Dwa miesiące temu czternastolatkę z północno-wschodniej części Delhi spotkało jedno z najgorszych nieszczęść, jakie można sobie wyobrazić. Została brutalnie zgwałcona przez 45-letniego mężczyznę. Jak zwykle w Indiach, nic nie zapowiadało, by sprawcę miała spotkać sprawiedliwość. Mimo starań rodziny ofiary, gwałciciel chodził na wolności, zuchwały do tego stopnia, by... przyjąć zaproszenie na obiad w domu zgwałconej. Z pewnością jednak nie wiedział, co go czeka.
O co nie byli w stanie zadbać przeszkoleni policjanci w liczbie iluś tysięcy, o to zadbał 36-letni ojciec dziewczynki. Ogłuszył "miłego gościa" i przywiązał do krzesła. Następnie przygotowanym posiłkiem dotkliwie oparzył, wręcz spalił genitalia gwałciciela. Nomen omen apetyt rósł w miarę jedzenia i żądza zemsty osłabła dopiero wtedy, gdy przestępca był już niepodważalnie martwy.

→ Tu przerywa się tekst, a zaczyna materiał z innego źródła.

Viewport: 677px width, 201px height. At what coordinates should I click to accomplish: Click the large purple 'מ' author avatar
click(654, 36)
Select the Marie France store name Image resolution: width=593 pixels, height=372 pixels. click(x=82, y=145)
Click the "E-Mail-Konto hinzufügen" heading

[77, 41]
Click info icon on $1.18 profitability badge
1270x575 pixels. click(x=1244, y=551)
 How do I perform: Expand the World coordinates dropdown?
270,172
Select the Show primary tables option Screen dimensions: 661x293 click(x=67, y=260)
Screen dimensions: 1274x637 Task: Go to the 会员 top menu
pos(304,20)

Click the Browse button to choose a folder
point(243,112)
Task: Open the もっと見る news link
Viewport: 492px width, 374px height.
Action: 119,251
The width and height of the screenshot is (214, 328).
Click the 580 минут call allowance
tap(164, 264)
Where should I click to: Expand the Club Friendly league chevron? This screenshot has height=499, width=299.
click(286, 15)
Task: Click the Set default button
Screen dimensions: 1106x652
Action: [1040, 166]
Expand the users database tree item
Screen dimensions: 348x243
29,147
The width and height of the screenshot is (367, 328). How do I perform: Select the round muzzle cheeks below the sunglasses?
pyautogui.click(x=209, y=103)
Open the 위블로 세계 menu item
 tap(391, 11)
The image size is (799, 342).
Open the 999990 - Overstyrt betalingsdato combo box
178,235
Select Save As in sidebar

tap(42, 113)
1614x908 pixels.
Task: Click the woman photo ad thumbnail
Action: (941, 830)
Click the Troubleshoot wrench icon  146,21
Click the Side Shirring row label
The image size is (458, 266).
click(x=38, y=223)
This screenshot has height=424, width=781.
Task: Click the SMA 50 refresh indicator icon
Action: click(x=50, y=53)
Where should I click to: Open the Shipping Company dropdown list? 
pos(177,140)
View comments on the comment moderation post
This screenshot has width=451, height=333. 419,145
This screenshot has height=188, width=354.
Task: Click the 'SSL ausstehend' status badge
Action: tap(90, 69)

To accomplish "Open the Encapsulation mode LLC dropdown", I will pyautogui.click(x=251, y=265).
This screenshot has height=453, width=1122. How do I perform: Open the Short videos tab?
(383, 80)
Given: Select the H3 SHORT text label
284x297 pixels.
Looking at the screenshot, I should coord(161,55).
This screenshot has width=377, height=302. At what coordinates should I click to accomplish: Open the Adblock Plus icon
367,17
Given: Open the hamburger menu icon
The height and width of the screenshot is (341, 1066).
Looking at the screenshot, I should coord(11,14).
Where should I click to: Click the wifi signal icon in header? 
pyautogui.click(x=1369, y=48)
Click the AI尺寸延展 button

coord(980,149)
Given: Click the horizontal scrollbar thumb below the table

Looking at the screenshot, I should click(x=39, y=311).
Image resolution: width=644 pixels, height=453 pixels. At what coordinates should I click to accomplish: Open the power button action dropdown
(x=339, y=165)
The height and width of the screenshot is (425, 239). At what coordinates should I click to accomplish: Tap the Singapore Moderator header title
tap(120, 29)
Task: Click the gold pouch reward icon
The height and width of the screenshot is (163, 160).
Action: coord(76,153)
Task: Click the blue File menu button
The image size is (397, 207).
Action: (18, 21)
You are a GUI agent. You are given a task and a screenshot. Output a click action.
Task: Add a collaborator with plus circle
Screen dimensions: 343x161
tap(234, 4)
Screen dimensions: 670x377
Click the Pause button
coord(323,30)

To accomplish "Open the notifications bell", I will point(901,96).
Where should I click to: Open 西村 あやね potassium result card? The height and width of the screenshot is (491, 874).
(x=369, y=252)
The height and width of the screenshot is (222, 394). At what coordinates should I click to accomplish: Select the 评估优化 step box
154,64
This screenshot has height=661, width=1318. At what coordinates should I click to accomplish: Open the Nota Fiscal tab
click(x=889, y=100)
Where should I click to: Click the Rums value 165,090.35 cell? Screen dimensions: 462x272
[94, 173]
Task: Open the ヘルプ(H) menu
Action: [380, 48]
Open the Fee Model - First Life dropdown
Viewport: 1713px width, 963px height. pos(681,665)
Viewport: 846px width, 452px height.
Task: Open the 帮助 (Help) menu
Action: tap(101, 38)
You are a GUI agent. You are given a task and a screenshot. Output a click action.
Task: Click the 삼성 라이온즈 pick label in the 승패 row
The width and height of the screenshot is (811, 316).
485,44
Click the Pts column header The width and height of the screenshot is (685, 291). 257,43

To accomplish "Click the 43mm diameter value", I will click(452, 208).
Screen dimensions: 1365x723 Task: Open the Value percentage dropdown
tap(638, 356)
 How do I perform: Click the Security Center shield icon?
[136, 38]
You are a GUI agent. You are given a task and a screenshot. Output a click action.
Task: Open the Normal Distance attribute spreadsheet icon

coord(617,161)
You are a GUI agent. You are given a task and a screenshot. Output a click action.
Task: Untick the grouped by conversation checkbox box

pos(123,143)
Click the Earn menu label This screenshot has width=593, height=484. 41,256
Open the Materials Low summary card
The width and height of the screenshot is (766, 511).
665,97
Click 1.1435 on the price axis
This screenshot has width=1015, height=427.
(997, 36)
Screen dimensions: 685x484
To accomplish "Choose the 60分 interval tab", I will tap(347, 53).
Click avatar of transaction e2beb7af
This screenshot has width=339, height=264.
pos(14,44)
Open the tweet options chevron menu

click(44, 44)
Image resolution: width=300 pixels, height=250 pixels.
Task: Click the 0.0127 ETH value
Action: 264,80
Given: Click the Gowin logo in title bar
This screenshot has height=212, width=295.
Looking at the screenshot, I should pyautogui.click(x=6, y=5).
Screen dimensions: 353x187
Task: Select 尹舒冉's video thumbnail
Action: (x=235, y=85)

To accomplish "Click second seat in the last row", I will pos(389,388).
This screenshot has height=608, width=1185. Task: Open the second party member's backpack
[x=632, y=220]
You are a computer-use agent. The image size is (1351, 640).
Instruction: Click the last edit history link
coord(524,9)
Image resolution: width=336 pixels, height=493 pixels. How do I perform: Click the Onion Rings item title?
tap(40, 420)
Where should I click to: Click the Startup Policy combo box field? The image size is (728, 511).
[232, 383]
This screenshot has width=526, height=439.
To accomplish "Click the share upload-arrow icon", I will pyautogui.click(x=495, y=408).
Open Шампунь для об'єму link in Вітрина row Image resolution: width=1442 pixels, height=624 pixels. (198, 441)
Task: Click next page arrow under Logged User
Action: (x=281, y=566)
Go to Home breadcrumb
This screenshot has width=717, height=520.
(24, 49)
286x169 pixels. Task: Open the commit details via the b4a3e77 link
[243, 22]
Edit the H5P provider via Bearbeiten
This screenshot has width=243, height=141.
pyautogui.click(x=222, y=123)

Wtedy ojciec zgwałconej dziewczynki poszedł prosto na komisariat i oddał się w ręce sprawiedliwości. Policjanci tym razem wykazali się większą aktywnością, niż podczas szukania gwałciciela. Udali się na miejsce zbrodni, potwierdzili przebieg zdarzeń i aresztowali krewkiego mściciela.
A tymczasem my – w tej jakże oświeconej Europie – zastanawiajmy się dalej, czy aby na pewno pedofilia to nie niegroźna orientacja seksualna, którą należałoby jak najszybciej zalegalizować...
Dobra, dobra. Chwila. Chcesz sobie skomentować lub ocenić komentujących?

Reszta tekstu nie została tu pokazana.